#### TO DO:
A – In the polypropylene table cover thread, what does the first poster use to wipe the polypropylene clean?
B – According to the polypropylene table cover thread, which items should the border trays keep the first poster from storing in the shop vac? List all of them.
C – Reproduce the polypropylene table cover thread from "For now, I will" up to and including "my thinkin juice.".

# Polypropylene table cover



## Eyerelief (May 5, 2022)

Been going back and forth over what I wanted to cover the mill table with, or if I wanted to cover it at all.  Didn't want to pay for aluminum or stainless.  Didn't want to use a porous material that might hold moisture or stain.  If it is liquid, I will spill it............often.  That's just how I role.
I settled on polypropylene.  Scratches easy, but a little more chemical resistant than other sheet plastics and so far wipes really clean with WD-40.  WD-40 even gets down in the scratches and cleans them out with no effort.  $20 for two 24"x12"x.250" seemed like a reasonable gamble.  Added 1"x.500" border.
I know this makes a "well" to catch chips, but the way I figure it, I either have to clean them up off the table, or clean them up off the floor, the table seems more convenient.  The "well" will hopefully retain parts and tools, and not just the chips.  The recesses in the border were an after thought so they are all limited to 3.5" in length.  Had to do this to avoid the blind screws coming up from the bottom.  These little trays will hopefully keep me a little more organized (an F5 tornado would be more organized than I am with most projects) and keep me from storing cutters, screws and drill bits in the shop vac.   All the trays have a radius on the inside corners which I hope will make them easier to fetch little parts out of and easier to clean.  
Added a couple short SHCS's to hang off the far edge for the drawbar wrench and a paint brush.
For now, I will leave the left side plain.  I know for sure I want a couple hooks on that side, one for air, one for vacuum.  
Might go looking for one of those swiveling metal basket boat drink holders if I can find a way to keep the swarf out of my thinkin juice.


----------



## Brento (May 5, 2022)

I love the idea of the slots for tools to hold. Me i am going to be doing something like you except i am doing a whole base plate on my mill. Im gonna buy a sheet of 5/8 thick aluminum and make a base plate and hold that down with 6 low head cap screws. My vice i use on my mill is a 4" screwless vice so i am going to make a sub plate that can sit on and pretty much stay permanent to that plate and make that plate interchangeable so i can rotate it on my base plate.

#### GIVEN RECORDS:
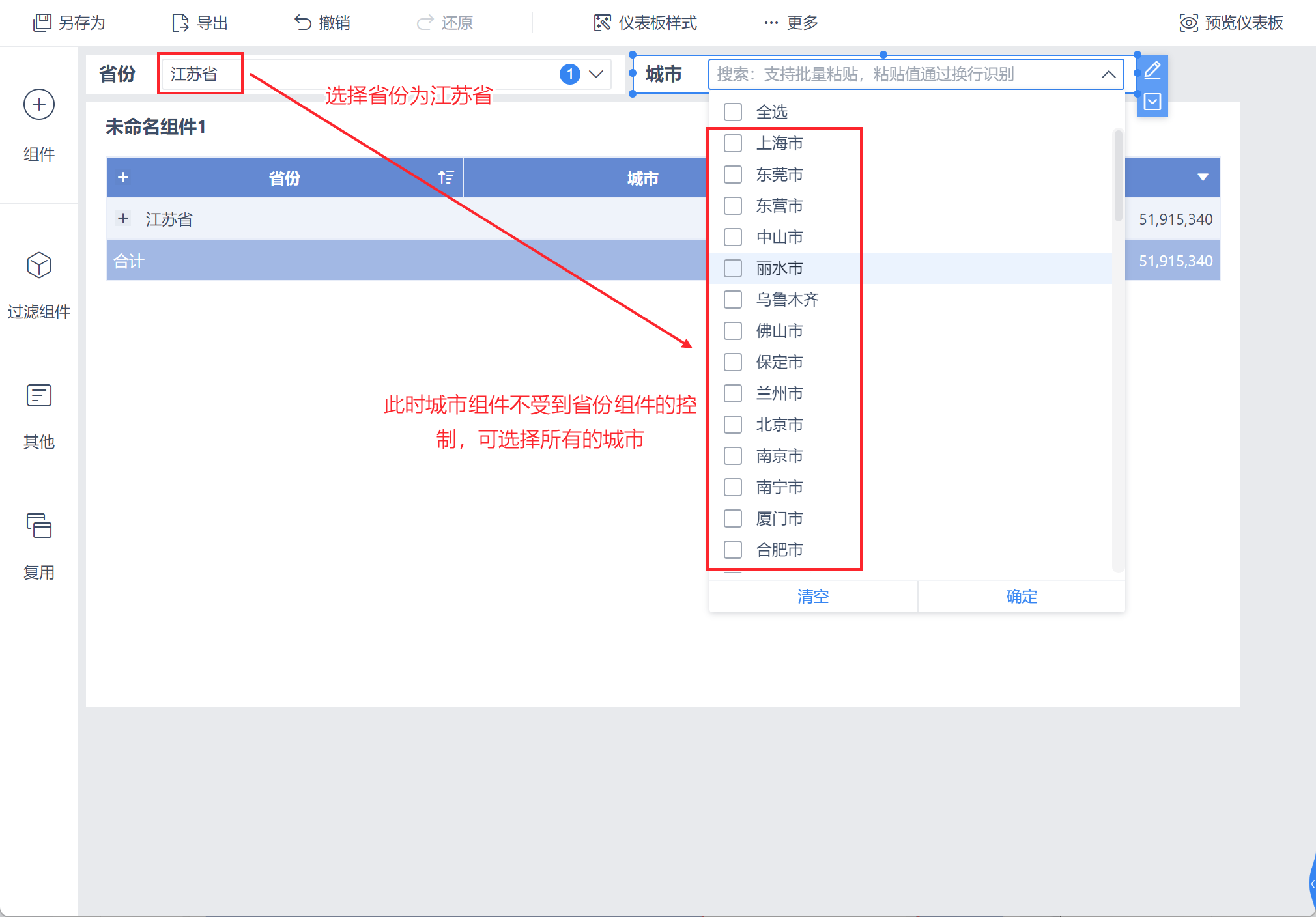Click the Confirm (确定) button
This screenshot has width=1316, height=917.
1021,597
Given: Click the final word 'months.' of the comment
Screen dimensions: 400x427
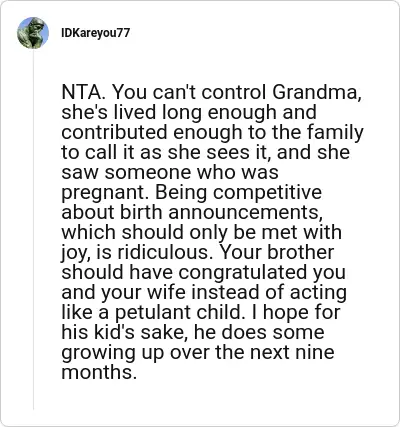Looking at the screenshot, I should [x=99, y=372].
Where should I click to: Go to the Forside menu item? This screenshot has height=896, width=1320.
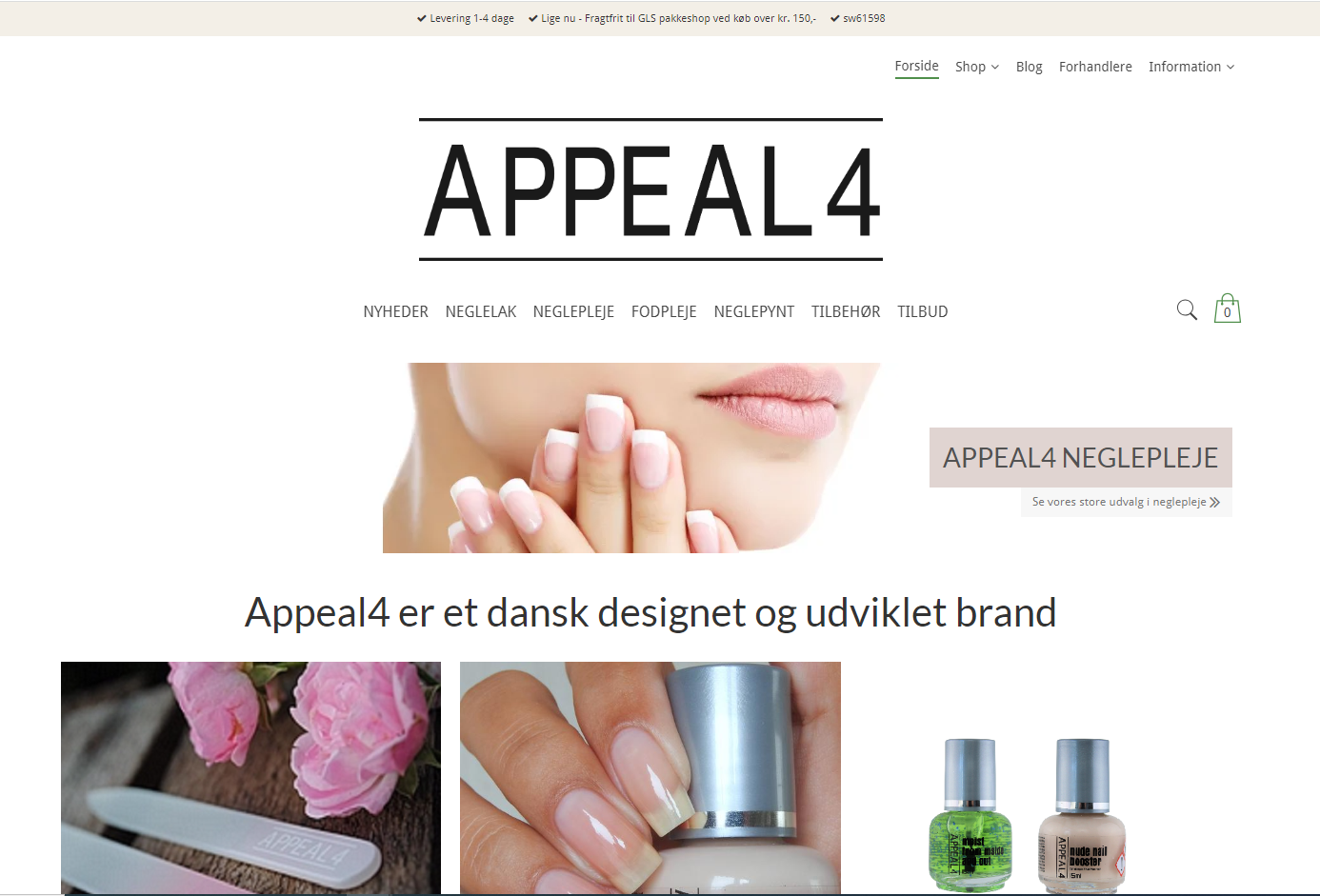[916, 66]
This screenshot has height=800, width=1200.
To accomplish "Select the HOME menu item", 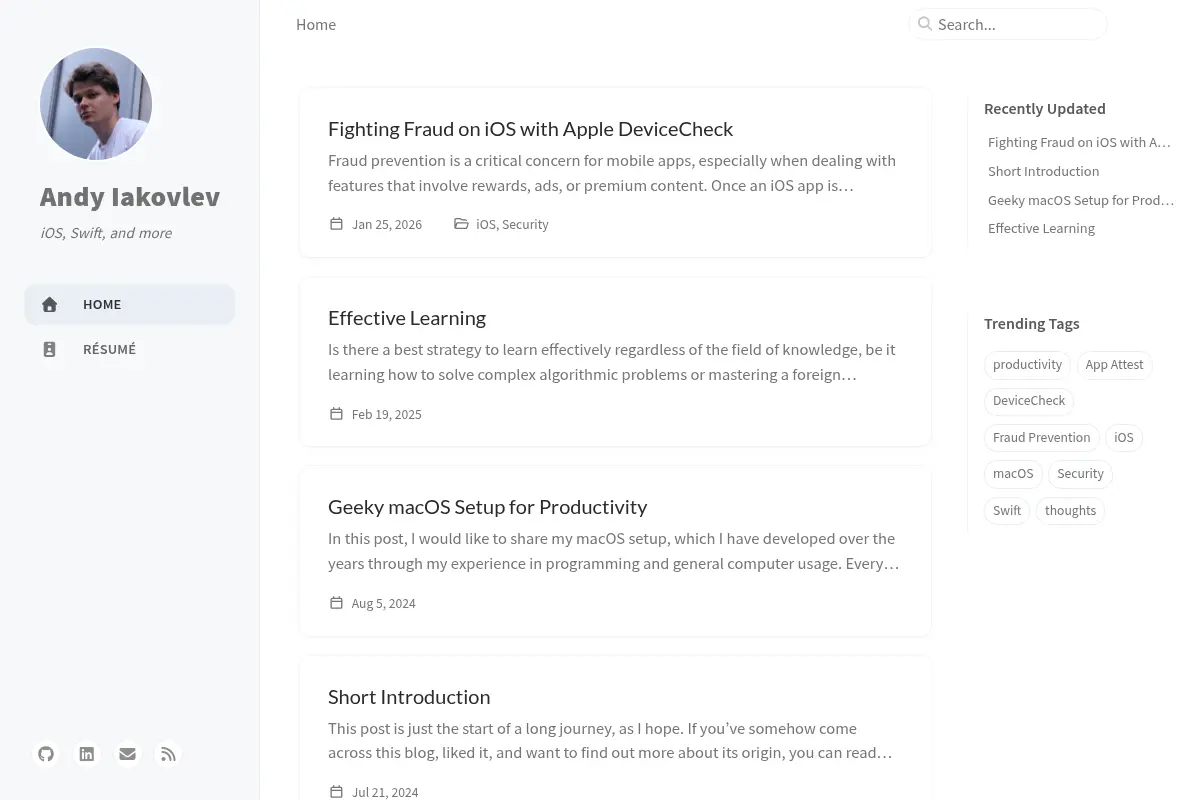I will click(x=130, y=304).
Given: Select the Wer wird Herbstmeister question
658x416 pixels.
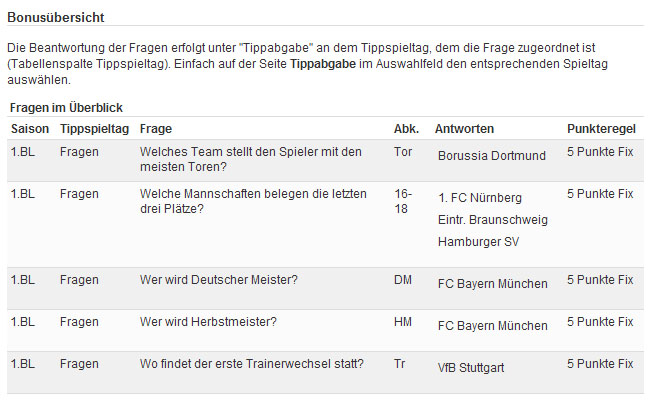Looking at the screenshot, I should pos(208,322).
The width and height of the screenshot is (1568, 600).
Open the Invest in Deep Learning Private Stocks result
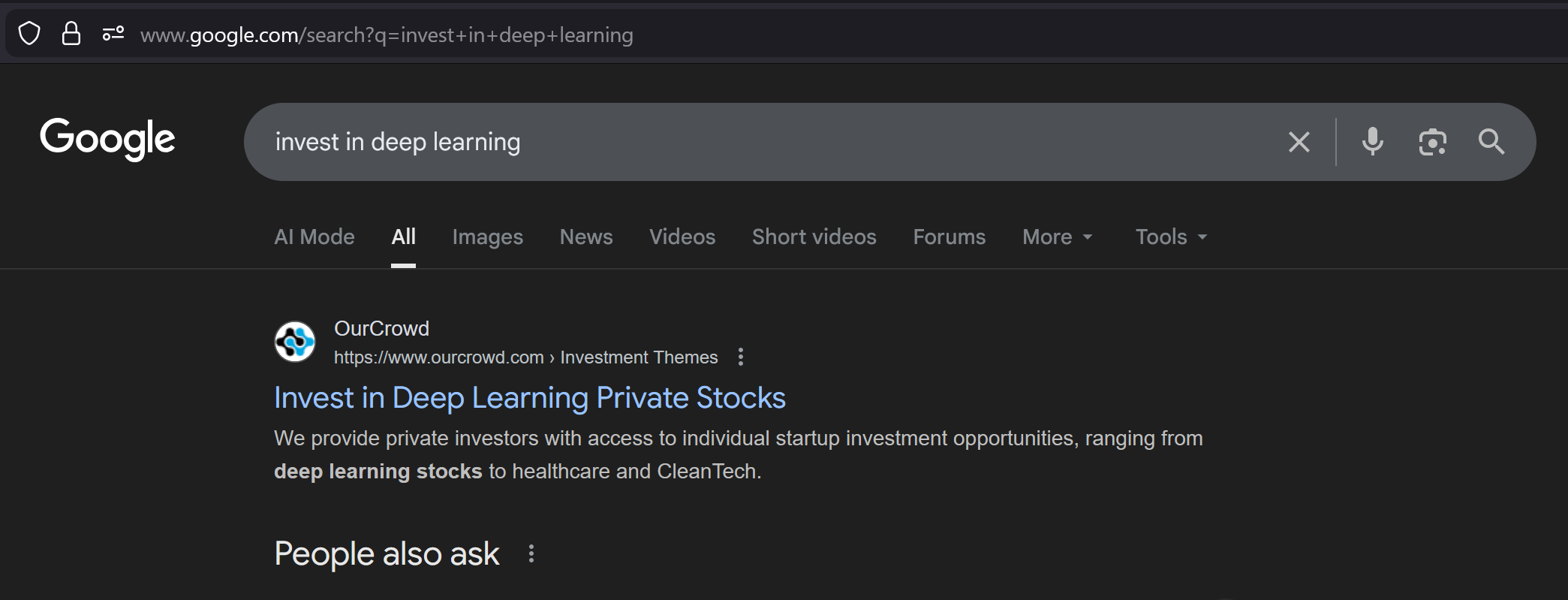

#### SOLVED PROBLEMS:
A – WD-40

B – cutters, screws, drill bits

C –
For now, I will leave the left side plain.  I know for sure I want a couple hooks on that side, one for air, one for vacuum.  
Might go looking for one of those swiveling metal basket boat drink holders if I can find a way to keep the swarf out of my thinkin juice.